▶ TASK: Search the listing below for the string "computer", then copy every line it appears in.

#### DATA FOR THE TASK ####

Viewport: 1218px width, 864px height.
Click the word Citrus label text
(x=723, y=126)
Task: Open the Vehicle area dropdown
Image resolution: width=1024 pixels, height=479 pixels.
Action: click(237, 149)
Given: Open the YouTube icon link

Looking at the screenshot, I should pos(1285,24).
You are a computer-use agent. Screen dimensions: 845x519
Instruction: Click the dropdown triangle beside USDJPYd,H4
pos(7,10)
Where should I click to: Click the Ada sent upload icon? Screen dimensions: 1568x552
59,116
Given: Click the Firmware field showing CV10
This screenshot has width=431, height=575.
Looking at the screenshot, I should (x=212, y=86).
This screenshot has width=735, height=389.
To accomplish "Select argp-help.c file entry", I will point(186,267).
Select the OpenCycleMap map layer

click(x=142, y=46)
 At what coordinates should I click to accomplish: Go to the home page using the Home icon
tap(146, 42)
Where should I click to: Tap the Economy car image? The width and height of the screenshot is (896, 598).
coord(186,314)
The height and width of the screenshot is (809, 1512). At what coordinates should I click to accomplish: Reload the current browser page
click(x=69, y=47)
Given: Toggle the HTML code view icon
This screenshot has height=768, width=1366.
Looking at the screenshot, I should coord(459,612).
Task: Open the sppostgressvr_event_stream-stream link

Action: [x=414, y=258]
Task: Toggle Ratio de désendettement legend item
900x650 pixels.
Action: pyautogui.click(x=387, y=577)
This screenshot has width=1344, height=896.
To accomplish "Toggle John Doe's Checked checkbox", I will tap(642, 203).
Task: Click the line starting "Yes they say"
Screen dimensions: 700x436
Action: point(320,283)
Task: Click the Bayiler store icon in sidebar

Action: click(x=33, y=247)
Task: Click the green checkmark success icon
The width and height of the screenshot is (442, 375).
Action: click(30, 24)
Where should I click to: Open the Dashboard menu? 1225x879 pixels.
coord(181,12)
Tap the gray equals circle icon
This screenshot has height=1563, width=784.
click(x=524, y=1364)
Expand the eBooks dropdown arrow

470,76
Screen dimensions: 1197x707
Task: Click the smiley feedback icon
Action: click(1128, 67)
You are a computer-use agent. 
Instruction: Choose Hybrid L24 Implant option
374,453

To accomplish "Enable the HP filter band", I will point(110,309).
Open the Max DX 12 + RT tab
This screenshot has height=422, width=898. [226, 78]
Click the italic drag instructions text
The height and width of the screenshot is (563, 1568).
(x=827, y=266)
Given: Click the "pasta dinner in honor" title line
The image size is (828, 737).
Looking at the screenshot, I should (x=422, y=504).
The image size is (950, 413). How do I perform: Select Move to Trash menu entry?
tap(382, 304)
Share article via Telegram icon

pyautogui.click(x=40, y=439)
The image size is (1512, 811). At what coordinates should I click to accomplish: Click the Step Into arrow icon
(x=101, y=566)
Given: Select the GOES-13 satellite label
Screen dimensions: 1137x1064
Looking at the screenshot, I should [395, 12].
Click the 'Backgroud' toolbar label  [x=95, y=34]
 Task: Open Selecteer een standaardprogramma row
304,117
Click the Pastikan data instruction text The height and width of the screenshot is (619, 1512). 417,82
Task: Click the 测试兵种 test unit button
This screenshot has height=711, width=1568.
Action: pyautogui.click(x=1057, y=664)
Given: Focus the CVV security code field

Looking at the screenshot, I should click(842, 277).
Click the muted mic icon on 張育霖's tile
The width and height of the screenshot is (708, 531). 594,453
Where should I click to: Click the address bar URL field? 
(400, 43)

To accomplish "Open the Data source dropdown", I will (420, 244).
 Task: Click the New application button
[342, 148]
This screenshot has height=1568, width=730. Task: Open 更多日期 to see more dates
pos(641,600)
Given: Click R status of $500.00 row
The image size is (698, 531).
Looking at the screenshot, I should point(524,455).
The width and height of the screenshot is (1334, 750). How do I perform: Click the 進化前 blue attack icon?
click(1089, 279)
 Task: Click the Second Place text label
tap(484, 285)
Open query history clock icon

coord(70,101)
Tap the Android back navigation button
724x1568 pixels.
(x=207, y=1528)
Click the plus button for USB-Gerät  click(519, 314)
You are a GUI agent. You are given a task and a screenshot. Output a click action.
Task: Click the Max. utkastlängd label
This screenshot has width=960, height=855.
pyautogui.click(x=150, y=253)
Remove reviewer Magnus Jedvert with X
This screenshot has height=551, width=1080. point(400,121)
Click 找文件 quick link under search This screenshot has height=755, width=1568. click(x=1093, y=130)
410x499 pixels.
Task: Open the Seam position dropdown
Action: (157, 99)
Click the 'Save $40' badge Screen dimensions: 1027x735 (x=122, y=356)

####

▶ ANSWER BOX:
You are a computer-use agent. Screen dimensions: 845x519
You are a computer-use agent. 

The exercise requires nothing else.